▼▼▼

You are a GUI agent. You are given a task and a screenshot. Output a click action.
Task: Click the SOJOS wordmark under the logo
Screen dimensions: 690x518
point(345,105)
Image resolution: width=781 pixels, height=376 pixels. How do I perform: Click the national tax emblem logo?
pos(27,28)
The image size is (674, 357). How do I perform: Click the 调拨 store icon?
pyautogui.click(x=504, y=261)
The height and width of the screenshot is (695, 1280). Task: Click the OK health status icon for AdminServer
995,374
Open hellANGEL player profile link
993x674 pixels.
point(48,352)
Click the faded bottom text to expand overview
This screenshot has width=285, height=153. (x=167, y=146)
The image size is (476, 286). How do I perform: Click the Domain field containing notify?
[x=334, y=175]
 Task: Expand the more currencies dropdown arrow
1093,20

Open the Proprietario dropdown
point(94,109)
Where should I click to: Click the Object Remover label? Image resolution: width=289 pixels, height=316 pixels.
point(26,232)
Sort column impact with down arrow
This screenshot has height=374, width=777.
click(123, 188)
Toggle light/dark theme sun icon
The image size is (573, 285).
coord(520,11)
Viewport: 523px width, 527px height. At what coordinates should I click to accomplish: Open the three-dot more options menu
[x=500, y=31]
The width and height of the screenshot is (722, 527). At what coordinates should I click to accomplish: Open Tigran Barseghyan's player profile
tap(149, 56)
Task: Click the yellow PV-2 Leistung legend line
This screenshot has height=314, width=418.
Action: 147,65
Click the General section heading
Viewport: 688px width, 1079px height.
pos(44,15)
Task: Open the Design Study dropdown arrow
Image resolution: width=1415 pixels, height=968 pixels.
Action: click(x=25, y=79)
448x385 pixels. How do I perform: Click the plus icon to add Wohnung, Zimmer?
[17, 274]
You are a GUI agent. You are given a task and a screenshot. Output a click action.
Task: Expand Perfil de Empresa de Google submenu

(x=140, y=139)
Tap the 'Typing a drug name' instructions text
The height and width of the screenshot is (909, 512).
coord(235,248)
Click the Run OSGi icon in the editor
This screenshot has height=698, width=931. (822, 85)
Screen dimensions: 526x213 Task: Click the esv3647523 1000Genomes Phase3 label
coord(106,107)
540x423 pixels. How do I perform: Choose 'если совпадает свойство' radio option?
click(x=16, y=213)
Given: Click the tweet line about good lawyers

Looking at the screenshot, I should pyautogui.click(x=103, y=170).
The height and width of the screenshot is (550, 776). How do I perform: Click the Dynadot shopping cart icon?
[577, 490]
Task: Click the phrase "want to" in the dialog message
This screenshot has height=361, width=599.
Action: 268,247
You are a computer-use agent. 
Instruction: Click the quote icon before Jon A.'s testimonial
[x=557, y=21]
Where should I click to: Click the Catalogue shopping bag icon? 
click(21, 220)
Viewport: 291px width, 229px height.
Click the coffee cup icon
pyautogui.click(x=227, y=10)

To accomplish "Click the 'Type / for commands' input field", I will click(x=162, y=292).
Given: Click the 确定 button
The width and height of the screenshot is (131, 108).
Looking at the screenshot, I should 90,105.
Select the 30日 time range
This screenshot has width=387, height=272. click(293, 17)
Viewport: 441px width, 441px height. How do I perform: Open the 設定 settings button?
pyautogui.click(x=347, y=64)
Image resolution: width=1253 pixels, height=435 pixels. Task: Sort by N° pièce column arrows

▲▲▲

(THE TASK): Among the lines above, show every one that contains the string "column".

(RESULT OF THE TASK):
Sort column impact with down arrow
Image resolution: width=1253 pixels, height=435 pixels. Task: Sort by N° pièce column arrows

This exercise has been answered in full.